## ACTIVITIES
(A) Reproduce the passage on the Nazi Party's rise to power, from "In the paper, released" through "of the Nazis.", inclusive.
(B) In the passage on the Nazi Party's rise to power, who enacted the spending cuts and tax hikes of 1930 to 1932?
(C) Go on with the passage on the Nazi Party's rise to power, starting after its final sentence.

## SELECTED TEXT
- Opening Delimiter -

Thousands of historians, economists, sociologists, and other researchers have spent more than 80 years trying to make sense of the Nazi Party’s sudden rise to power.
The standard explanation is that German voters flocked to the party in Germany in 1932 and 1933 in response to the pain of the Great Depression, which conventional parties proved unable to end. But others have sought to explain Hitler’s coup, in whole or in part, by reference to German culture’s obsession with order and authority, to centuries of virulent German anti-Semitism, and to the popularity of local clubs like veteran associations, chess clubs, and choirs that the Nazis used to help recruit.
A new paper by a team of economic historians focuses on another culprit: austerity, and specifically the package of harsh spending cuts and tax hikes that Germany’s conservative Chancellor Heinrich Brüning enacted from 1930 to 1932.
In the paper, released through the National Bureau of Economic Research, Gregori Galofré-Vilà of Bocconi University, Christopher M. Meissner of UC Davis, Martin McKee of the London School of Hygiene & Tropical Medicine, and David Stuckler at Bocconi are clear that they don’t think austerity tells the whole story. It’s one factor among many. But they think austerity helps fill in some gaps in the conventional, Great Depression-focused narrative of the rise of the Nazis.

- Closing Delimiter -

## ENTRIES SUPPLIED
- Opening Delimiter -

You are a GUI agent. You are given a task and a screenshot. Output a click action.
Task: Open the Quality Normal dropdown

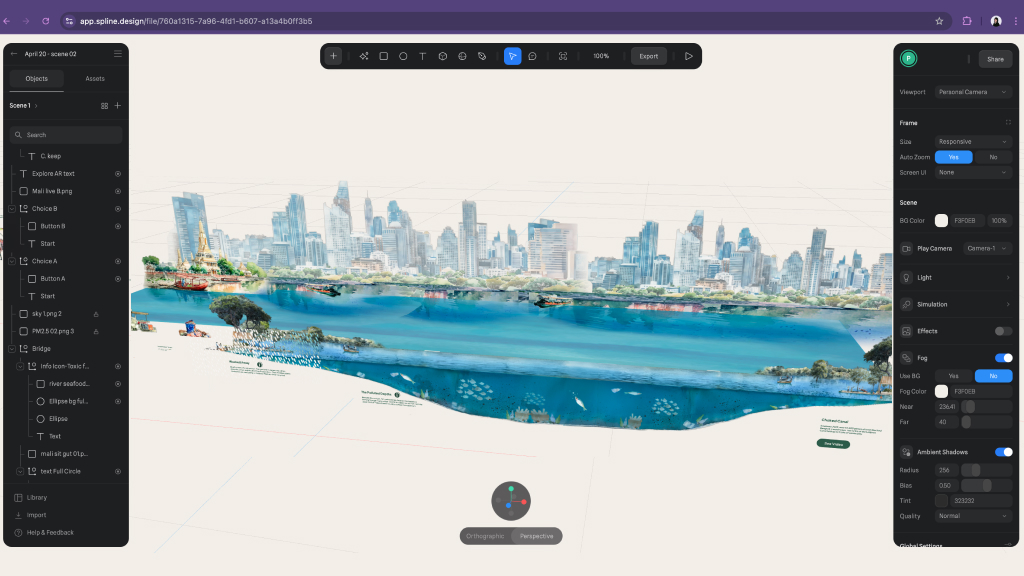[973, 516]
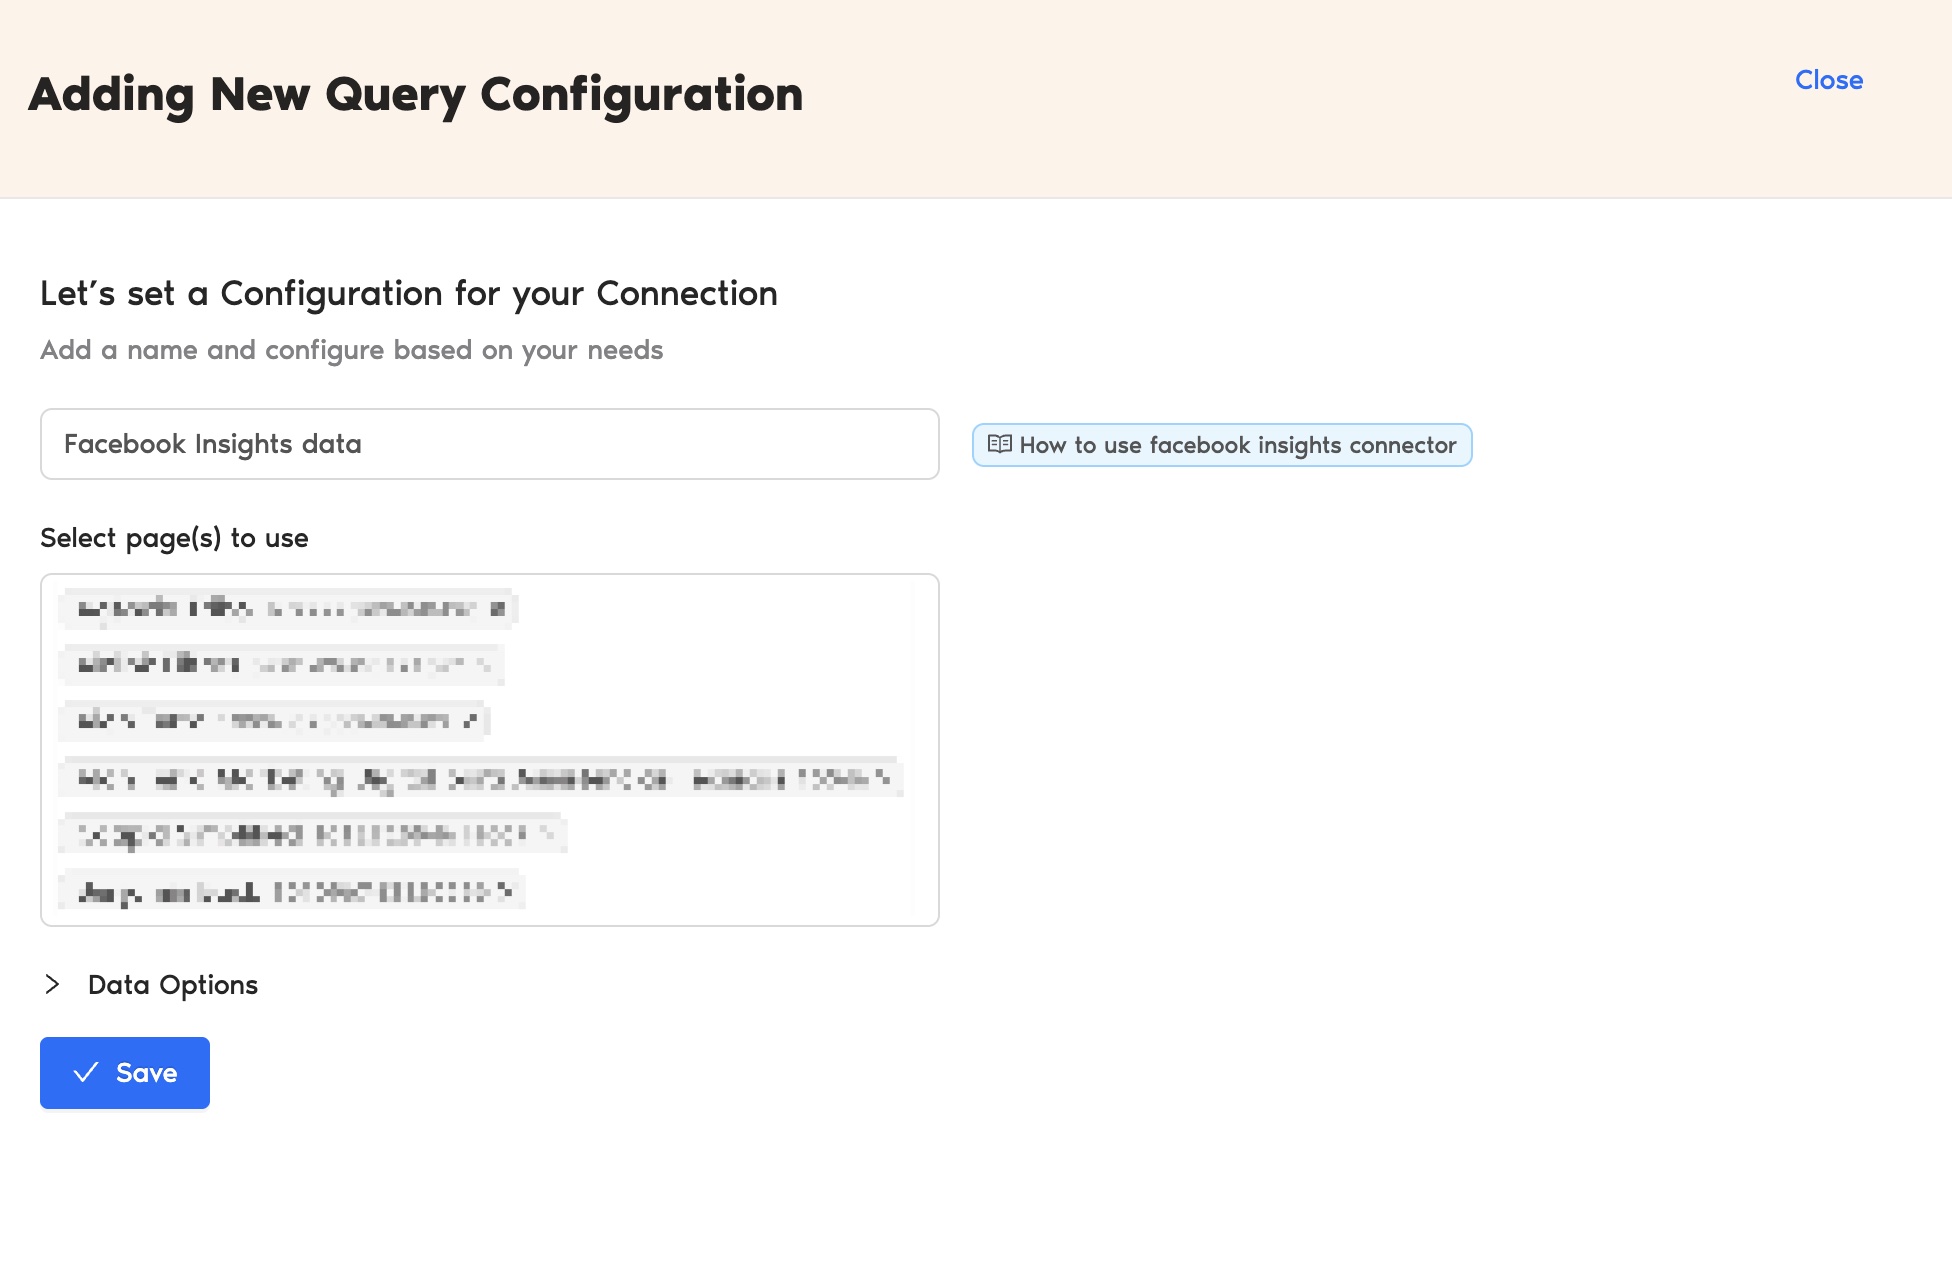Click the checkmark icon on Save button
Screen dimensions: 1952x1264
click(x=87, y=1072)
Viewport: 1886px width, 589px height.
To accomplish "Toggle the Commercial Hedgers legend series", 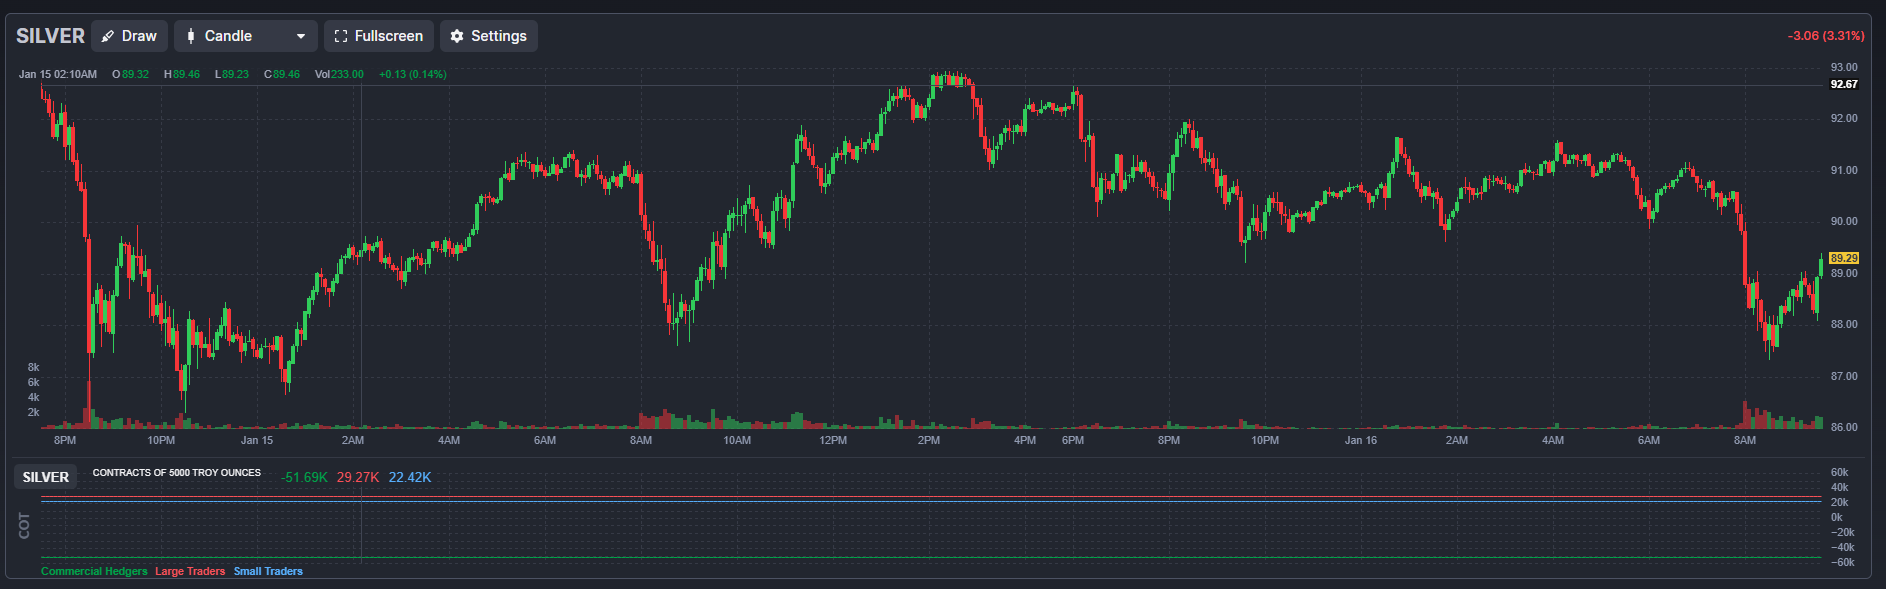I will [94, 571].
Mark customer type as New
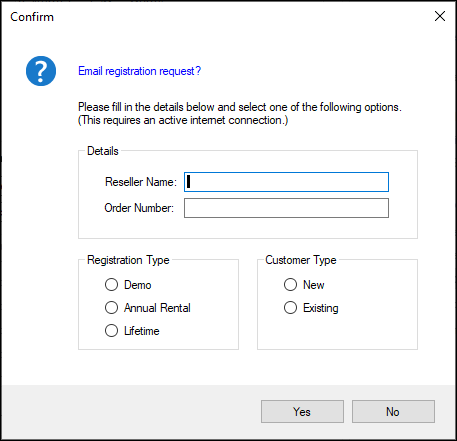Viewport: 457px width, 441px height. [290, 285]
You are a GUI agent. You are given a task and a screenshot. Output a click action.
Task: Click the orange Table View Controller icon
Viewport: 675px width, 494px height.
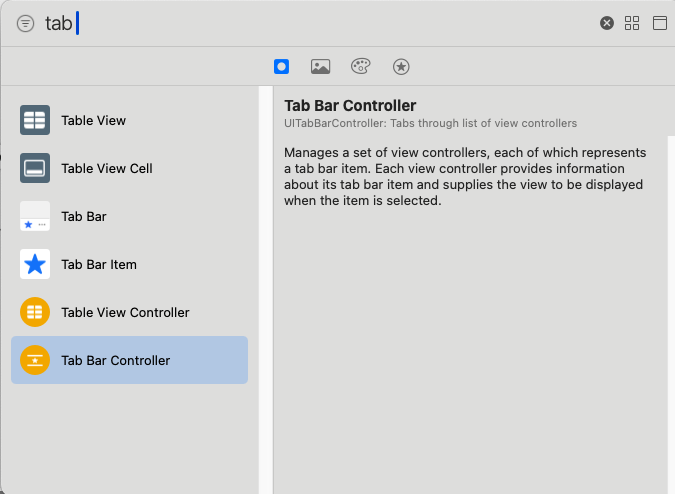click(x=35, y=312)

- Closing Delimiter -

## ANSWERS BY TASK
(A)
In the paper, released through the National Bureau of Economic Research, Gregori Galofré-Vilà of Bocconi University, Christopher M. Meissner of UC Davis, Martin McKee of the London School of Hygiene & Tropical Medicine, and David Stuckler at Bocconi are clear that they don’t think austerity tells the whole story. It’s one factor among many. But they think austerity helps fill in some gaps in the conventional, Great Depression-focused narrative of the rise of the Nazis.

(B) Germany's conservative Chancellor Heinrich Brüning enacted them.

(C)
The authors don’t think the Great Depression alone explains Nazism
There’s a hole in the traditional argument that the Great Depression explains the rise of the Nazis: Lots of other countries suffered during the Depression, too, without collapsing into totalitarian dictatorships.
“During the 1920s, there was no substantial difference in the economic performance of nations that, in the mid-1930s, were democratic regimes or dictatorships,” the authors note. “The depth of the depression was only slightly greater in Germany than in France or the Netherlands, and was even worse in Austria (and other eastern European nations) and the USA.” Of those countries, Austria also saw a radical right-wing dictatorship come to power under Engelbert Dollfuss, in 1932. But France, the Netherlands, and the US did not see radical right-wing parties take office.